Similarly, "Wolf 3-D's" dominance was more a matter of market timing and revenue model, over quality: When id's game came out, most PC owners didn't have computers that were powerful enough to run "Underworld." (Which also was, it must be said, difficult to learn, and indifferently marketed.) Meanwhile, "Wolfenstein" was easy to play, fun for what it was, and best of all, free. While many paid for the full registered version of the game, far more were happy just to enjoy the shareware version that was downloadable everywhere. "Ultima Underworld" and its 1993 sequel together sold almost half a million copies -- more, as it turns out, than "Wolfenstein 3-D" (150,000) and "Spear of Destiny" (135,000), the expanded retail version sold in stores. Despite this, the ubiquity of the shareware version helped foster the illusion that id's game was the real blockbuster.

This misperception was also true for "Doom": id sold just under 1.5 million copies of the registered version, but it's estimated that over 15 million copies of the shareware version were downloaded. In other words, id's games didn't seem so phenomenally popular because they were great -- rather, they seemed popular because they were pretty good games that were basically free.

But the game industry went ahead and gleaned the wrong lesson from it, dumping the market with derivative first-person shooters. From "Wolfenstein 3-D" in 1992 to now, an online game database counts over 500 FPS titles -- on average, a joyless churn rate of one per week, almost all of them irredeemably wack. Despite this deluge, total market share for the genre never exceeded 10 percent or so. (Wondering if they'd enjoyed an aggregate post-Doom surge in popularity, in the '90s, I double-checked with Douglas Lowenstein, president of the IDSA, the game industry's lead advocacy group. "Through the mid and late 1990s," he e-mails me, "first-person shooters were a small portion of the total PC game market and they remain a niche market today.") And even id's games were significantly outsold in the mid-90's by crossover titles "Myst" and "Microsoft Flight Simulator." All of which groin-kicks Kushner's fanciful notion that id somehow transformed popular culture in the '90s: Not only were their games interactive knock-offs of 80's movies like "The Terminator" and "Aliens," and not only did their games' influence not cross over into other mediums, what influence they did have was mostly confined to a very nichey genre of computer game.

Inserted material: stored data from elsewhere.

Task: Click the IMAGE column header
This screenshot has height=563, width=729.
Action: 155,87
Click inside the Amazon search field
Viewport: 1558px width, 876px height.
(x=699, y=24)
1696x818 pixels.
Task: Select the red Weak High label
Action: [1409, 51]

But when id hit, publishers seemed to largely ignore their mainstream market, for a vain pursuit of the hardcore dude demo which comprised the Mesquite company's main audience. Meanwhile, as Kushner reports, id's games helped create the market for 3D graphics cards. While an expensive, superfluous expansion for most computer owners, the peripheral improved the performance of 3D games. (And after Carmack implemented the code to make "Quake" compatible with a new line of cards, Kushner writes, the industry's path was set: developers of action games would follow Carmack's lead, and make their titles 3D card-optimal.)

For the most part, though, only committed gamers are willing to keep pace with the latest graphics cards, by upgrading their PCs every year or two. Even now, 3D graphics are no guarantor of a blockbuster: last December, for example, well over half of the top 20 bestselling PC games do not require a powerful 3D card, to run -- and none of those, unsurprisingly, would be considered a hardcore gamer title. And among them all, only one is an FPS. The ultimate end result: in a market of over 100 million U.S. home PC owners, few crossover hits that have sold to even 5 percent of that massive audience. While other factors were involved, games catering to 3D card owners must surely be blamed for driving this demographic wedge between hardcore gamers and casual players, and the balkanized market we're left with now.